AIM OF THE EXERCISE:
Your answer must be an exact copy of the records below, with every picture left out.

[Collection entries]
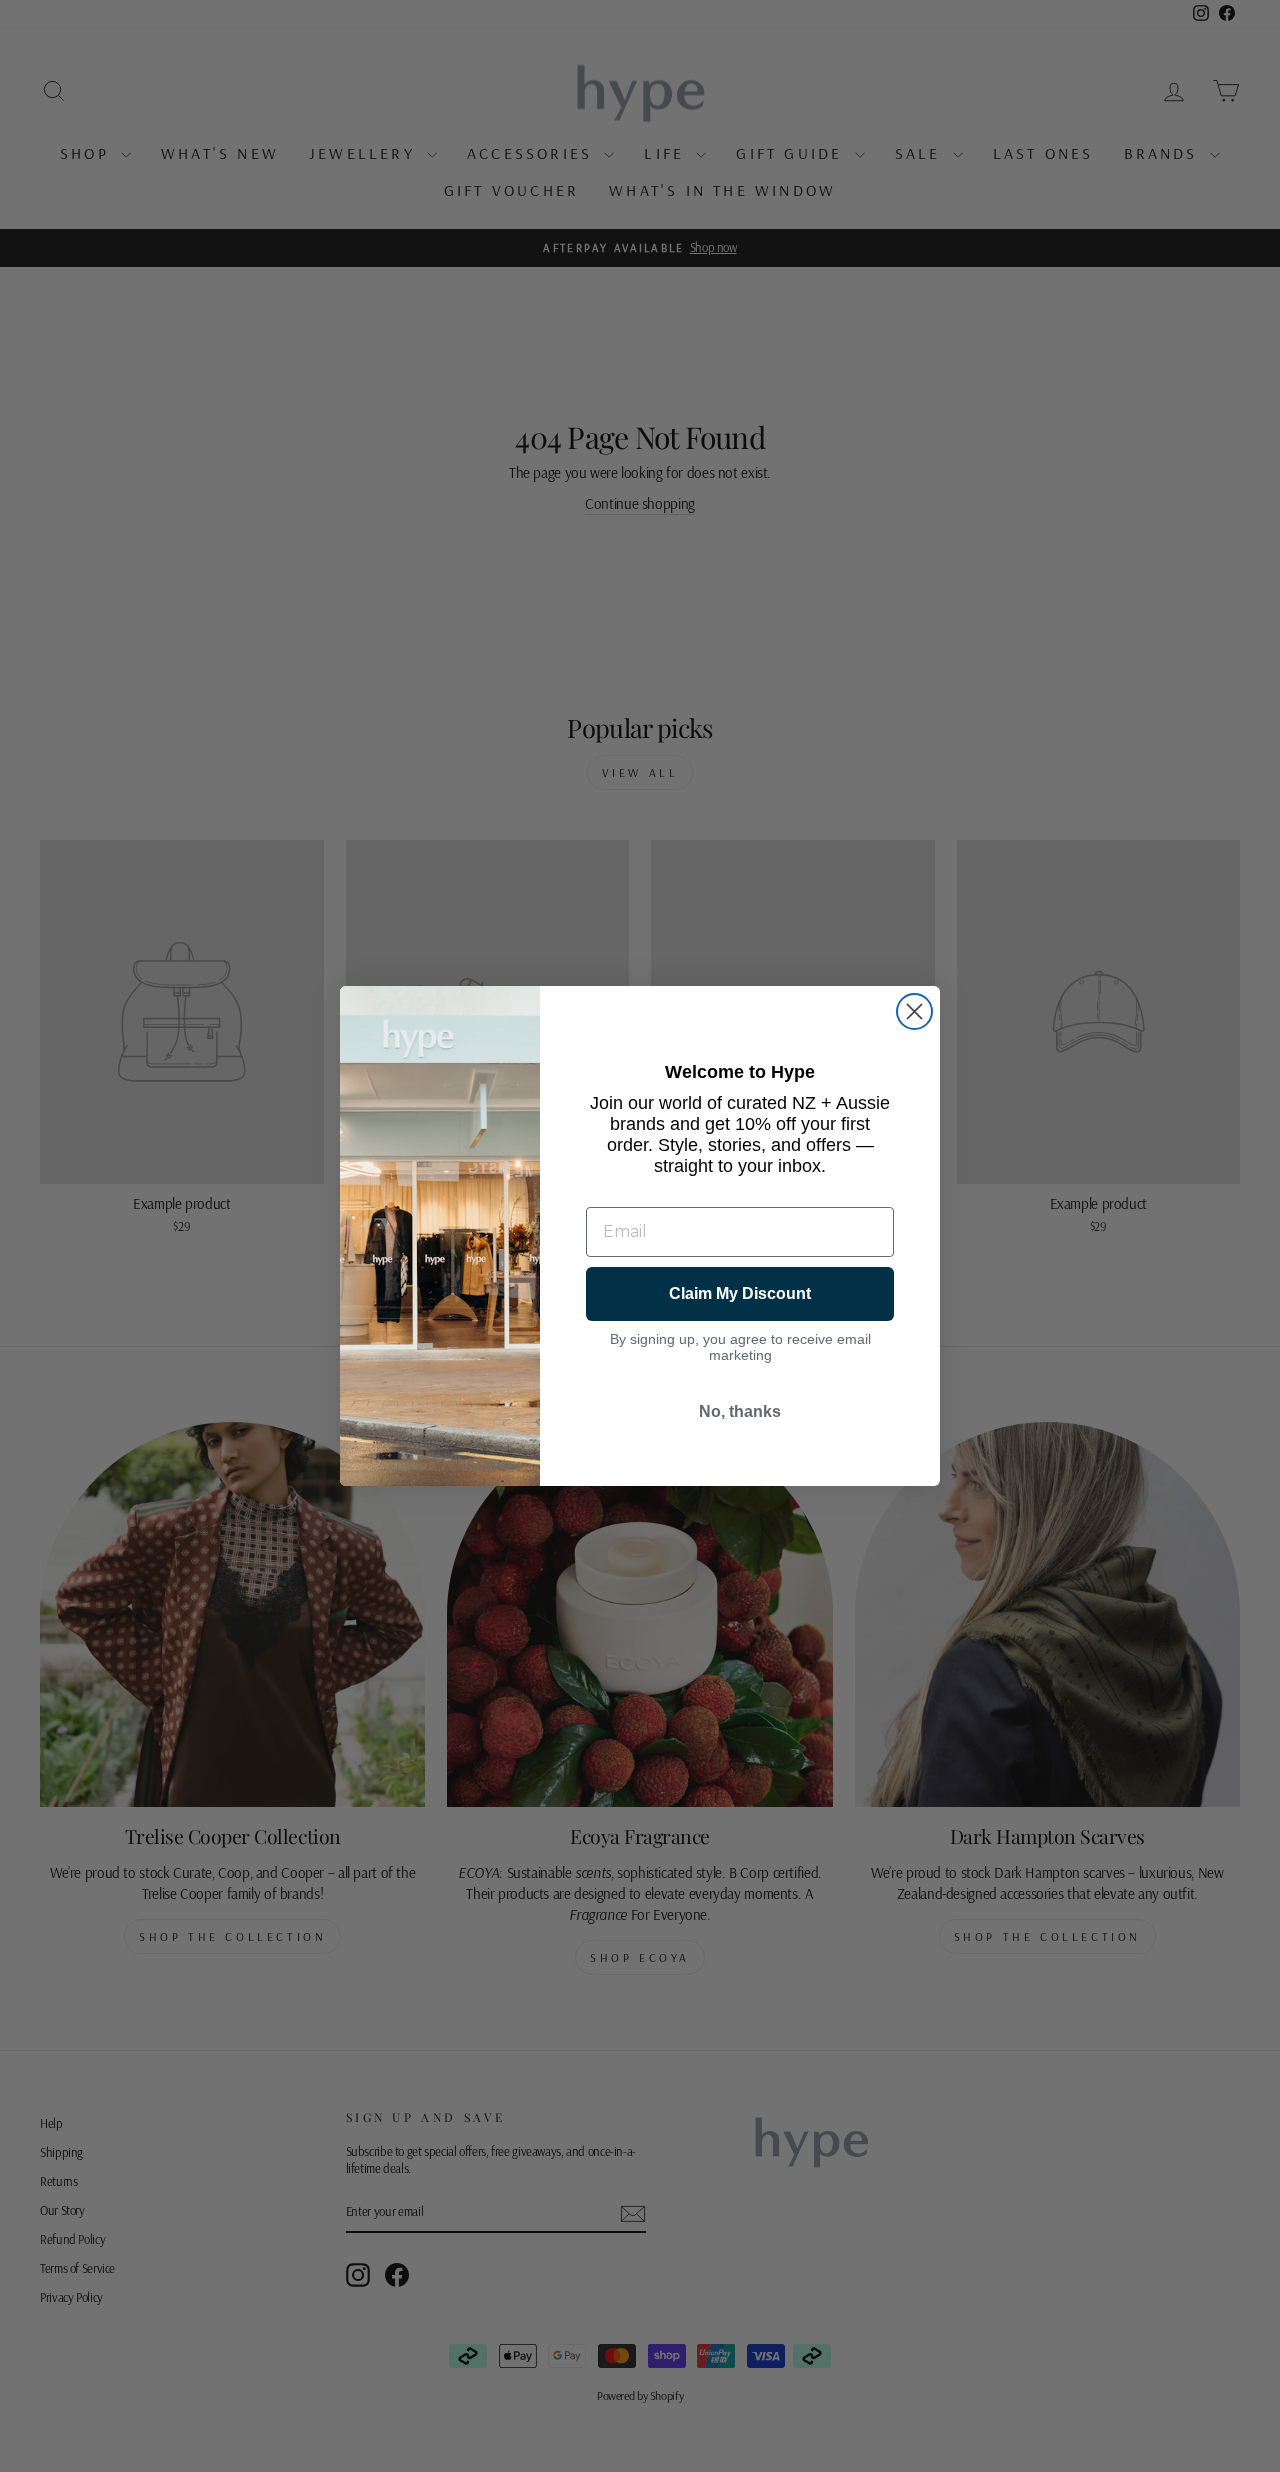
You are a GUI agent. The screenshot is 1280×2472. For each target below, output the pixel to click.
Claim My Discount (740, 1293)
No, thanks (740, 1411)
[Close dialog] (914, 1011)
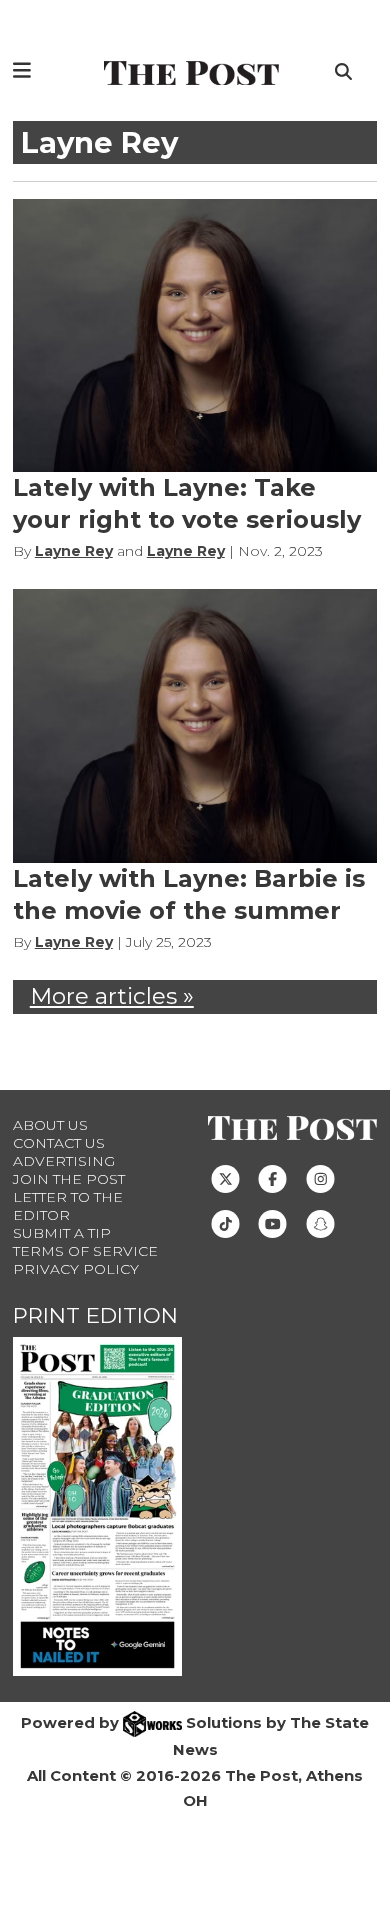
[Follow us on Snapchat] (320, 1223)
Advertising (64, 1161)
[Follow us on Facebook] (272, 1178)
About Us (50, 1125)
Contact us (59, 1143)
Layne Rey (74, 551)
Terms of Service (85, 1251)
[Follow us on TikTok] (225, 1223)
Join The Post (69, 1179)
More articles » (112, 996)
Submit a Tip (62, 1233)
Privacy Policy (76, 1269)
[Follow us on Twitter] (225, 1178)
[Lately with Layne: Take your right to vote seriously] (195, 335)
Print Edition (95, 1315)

ANSWER TO THE PROBLEM:
You are a GUI agent. The screenshot is 1280×2472. For each target below, output the pixel to click.
Claim My Discount (740, 1293)
No, thanks (740, 1411)
[Close dialog] (914, 1011)
[Follow us on Snapchat] (320, 1223)
Advertising (64, 1161)
[Follow us on Facebook] (272, 1178)
About Us (50, 1125)
Contact us (59, 1143)
Layne Rey (74, 551)
Terms of Service (85, 1251)
[Follow us on TikTok] (225, 1223)
Join The Post (69, 1179)
More articles » (112, 996)
Submit a Tip (62, 1233)
Privacy Policy (76, 1269)
[Follow us on Twitter] (225, 1178)
[Lately with Layne: Take your right to vote seriously] (195, 335)
Print Edition (95, 1315)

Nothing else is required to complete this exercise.